Space Exploration Merit Badge Merit Badge Getting Started

Introduction & Overview

Space exploration is the story of people asking huge questions and then building machines brave enough to chase the answers. This badge mixes history, science, engineering, and imagination, so you will not just learn what happened in space — you will practice thinking like the people who plan missions and solve problems there.

From weather satellites above Earth to robotic probes crossing billions of miles, space work changes everyday life in ways you can actually see. It helps us understand our planet, invent better technology, and imagine where humans might go next.

Then and Now

Then — Looking Up and Wondering

Long before rockets existed, people studied the sky to tell time, predict seasons, and navigate across oceans and deserts. Ancient astronomers tracked the motions of the Sun, Moon, and planets because those moving lights mattered to farming, travel, and religion. For most of human history, though, space was something you could only watch.

That changed in the 1900s when scientists and engineers learned how to build rockets powerful enough to leave the atmosphere. Sputnik 1, launched by the Soviet Union in 1957, proved that humans could place an object in orbit. A few years later, astronauts and cosmonauts were circling Earth, and by 1969 humans had walked on the Moon.

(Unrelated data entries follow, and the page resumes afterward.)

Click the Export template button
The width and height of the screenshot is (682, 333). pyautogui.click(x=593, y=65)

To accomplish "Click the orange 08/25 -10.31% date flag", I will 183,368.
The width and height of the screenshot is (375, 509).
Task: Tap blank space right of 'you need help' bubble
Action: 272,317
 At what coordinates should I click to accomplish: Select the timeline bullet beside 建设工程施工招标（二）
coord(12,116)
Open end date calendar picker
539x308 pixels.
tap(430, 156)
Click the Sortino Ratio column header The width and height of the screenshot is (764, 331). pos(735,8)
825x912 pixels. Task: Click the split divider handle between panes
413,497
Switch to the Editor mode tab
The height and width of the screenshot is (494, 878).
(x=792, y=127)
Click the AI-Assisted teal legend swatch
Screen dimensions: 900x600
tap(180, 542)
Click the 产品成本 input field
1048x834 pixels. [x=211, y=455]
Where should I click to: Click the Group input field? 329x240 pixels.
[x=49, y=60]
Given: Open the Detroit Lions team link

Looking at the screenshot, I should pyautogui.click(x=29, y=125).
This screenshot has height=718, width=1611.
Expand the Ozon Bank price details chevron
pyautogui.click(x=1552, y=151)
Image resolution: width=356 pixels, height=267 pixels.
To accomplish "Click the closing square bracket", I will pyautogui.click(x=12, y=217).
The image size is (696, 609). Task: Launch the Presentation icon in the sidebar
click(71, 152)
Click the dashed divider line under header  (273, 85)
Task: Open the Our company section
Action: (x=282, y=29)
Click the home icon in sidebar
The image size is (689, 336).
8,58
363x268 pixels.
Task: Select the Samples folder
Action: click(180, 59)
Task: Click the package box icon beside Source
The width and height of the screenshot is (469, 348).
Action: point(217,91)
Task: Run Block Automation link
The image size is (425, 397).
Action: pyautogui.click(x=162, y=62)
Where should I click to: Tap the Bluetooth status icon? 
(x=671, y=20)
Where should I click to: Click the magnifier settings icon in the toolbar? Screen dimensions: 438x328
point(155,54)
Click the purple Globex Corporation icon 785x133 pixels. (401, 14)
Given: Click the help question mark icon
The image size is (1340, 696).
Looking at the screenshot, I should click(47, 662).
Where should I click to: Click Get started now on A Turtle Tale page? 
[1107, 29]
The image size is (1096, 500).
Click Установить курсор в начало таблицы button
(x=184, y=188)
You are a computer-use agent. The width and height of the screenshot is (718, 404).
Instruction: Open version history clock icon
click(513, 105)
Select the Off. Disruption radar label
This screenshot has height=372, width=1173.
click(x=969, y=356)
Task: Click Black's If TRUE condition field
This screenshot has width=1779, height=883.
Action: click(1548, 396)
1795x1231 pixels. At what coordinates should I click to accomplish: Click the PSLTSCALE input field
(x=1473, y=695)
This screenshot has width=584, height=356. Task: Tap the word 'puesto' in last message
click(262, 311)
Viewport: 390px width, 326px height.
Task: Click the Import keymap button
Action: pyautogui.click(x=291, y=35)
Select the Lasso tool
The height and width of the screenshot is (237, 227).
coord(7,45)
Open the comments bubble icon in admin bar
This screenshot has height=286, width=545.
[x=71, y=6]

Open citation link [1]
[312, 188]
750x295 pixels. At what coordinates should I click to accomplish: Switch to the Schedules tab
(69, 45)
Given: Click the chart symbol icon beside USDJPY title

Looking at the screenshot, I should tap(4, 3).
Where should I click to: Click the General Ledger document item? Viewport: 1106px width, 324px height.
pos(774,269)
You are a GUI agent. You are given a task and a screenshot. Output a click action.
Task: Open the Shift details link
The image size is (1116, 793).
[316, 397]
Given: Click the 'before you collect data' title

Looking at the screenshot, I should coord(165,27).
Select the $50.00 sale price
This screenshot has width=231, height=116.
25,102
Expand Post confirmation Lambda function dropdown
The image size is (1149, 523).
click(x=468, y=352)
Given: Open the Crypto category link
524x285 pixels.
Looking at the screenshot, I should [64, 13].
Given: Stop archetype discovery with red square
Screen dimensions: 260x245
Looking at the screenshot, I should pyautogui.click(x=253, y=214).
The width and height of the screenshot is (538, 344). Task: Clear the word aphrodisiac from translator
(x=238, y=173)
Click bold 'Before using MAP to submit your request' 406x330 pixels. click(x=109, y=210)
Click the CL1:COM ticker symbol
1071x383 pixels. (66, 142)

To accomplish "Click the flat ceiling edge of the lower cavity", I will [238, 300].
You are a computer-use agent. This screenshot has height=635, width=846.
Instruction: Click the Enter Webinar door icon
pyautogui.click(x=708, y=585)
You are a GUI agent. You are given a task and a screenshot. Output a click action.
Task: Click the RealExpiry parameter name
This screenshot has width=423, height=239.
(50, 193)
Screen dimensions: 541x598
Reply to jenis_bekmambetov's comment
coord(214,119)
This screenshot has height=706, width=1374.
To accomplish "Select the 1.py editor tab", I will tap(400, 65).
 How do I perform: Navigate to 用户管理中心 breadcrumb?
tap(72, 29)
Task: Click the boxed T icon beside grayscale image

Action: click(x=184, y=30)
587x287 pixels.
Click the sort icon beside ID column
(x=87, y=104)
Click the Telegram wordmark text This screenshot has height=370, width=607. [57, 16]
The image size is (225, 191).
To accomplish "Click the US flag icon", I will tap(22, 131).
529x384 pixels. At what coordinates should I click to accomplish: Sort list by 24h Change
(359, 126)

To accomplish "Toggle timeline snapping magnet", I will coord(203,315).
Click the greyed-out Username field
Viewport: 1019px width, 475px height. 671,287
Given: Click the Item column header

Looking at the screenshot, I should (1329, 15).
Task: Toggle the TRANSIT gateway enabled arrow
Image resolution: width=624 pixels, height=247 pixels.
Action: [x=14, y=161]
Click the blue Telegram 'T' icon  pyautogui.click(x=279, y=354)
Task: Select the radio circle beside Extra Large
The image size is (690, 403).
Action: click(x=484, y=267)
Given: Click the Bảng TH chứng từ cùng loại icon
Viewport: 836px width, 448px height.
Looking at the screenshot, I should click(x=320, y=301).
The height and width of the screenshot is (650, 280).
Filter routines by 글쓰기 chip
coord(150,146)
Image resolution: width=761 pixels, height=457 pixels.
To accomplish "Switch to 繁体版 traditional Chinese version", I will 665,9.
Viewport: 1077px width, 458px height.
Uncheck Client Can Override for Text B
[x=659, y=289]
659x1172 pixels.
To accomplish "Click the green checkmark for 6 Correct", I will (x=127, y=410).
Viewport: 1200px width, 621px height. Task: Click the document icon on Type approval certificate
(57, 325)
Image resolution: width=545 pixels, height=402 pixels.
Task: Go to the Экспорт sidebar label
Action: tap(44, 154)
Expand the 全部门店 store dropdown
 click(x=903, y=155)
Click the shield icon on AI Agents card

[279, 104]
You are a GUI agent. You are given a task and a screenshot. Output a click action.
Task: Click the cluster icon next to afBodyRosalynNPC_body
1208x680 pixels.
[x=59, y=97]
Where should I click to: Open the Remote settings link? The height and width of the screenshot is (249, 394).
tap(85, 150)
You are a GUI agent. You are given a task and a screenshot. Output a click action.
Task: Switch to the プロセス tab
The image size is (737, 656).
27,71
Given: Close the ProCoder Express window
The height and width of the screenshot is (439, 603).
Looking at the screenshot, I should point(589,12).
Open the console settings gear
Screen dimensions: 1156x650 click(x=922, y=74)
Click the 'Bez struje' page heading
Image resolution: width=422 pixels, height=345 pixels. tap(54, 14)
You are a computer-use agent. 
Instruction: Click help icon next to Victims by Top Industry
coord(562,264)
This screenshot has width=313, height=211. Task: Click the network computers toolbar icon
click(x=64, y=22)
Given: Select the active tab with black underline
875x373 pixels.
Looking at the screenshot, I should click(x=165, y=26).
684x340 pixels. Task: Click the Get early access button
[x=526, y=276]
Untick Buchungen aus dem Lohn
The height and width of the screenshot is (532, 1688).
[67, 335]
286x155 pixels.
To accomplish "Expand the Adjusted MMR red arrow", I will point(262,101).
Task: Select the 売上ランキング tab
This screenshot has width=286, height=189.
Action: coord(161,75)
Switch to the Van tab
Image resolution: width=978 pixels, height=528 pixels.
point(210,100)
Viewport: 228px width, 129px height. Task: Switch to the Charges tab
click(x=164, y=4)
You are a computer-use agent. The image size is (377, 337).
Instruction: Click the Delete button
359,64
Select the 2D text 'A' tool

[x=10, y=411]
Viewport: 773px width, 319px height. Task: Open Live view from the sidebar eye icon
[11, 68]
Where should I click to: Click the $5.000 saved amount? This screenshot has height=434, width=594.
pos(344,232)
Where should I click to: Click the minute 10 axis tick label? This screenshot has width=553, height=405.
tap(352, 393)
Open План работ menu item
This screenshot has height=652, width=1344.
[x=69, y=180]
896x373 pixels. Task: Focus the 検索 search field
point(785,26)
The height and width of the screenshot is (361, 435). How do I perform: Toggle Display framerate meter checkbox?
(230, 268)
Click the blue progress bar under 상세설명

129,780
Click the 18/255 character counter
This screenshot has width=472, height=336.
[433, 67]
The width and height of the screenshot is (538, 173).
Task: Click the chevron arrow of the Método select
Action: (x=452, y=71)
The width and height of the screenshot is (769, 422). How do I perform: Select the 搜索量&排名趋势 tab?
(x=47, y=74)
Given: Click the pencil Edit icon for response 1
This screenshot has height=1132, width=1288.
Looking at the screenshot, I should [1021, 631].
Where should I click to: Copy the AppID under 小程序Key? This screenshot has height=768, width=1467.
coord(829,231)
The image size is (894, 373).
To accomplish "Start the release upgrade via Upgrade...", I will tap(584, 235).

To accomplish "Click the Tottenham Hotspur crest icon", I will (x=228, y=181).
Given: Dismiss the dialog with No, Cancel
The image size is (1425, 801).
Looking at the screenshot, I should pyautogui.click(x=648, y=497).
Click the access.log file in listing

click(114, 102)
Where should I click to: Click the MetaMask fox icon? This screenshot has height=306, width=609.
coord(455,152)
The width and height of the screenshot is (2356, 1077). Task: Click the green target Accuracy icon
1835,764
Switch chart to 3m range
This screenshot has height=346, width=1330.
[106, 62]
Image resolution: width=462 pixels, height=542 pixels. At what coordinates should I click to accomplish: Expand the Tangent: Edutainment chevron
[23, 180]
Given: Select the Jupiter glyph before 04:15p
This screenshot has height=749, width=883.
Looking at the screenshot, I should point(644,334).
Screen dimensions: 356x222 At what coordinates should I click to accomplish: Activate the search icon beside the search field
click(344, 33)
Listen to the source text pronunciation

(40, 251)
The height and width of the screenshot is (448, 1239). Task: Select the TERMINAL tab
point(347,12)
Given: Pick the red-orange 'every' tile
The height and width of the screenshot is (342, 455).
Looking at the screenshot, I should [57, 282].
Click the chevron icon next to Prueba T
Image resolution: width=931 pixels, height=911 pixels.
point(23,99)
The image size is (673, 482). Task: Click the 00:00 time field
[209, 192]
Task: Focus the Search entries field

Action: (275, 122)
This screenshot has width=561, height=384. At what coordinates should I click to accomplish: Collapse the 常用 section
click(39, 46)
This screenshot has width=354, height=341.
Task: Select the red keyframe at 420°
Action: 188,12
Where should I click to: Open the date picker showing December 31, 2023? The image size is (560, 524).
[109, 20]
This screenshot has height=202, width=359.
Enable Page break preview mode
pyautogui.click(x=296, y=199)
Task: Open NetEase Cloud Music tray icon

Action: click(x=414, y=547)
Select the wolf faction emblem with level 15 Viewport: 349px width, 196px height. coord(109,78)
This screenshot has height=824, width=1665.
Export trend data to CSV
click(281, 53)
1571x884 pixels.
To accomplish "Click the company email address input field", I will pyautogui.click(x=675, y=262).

Now — Space Is Part of Daily Life

Today, space exploration is no longer only about flags and firsts. Satellites help forecast storms, guide airplanes, power map apps, study climate, monitor crops, and connect people across the world. Robotic probes visit planets, moons, comets, and asteroids that are too distant or dangerous for humans right now.

Modern exploration is also more international and more commercial. NASA works with partners from many nations, and private companies now launch cargo, satellites, and crews. Space is still exciting because of discovery, but it is also practical, cooperative, and increasingly connected to life on Earth.

Get Ready!

This badge asks you to think like a historian, engineer, designer, and explorer. You will compare missions, build or model rockets, and imagine how humans could live far from Earth.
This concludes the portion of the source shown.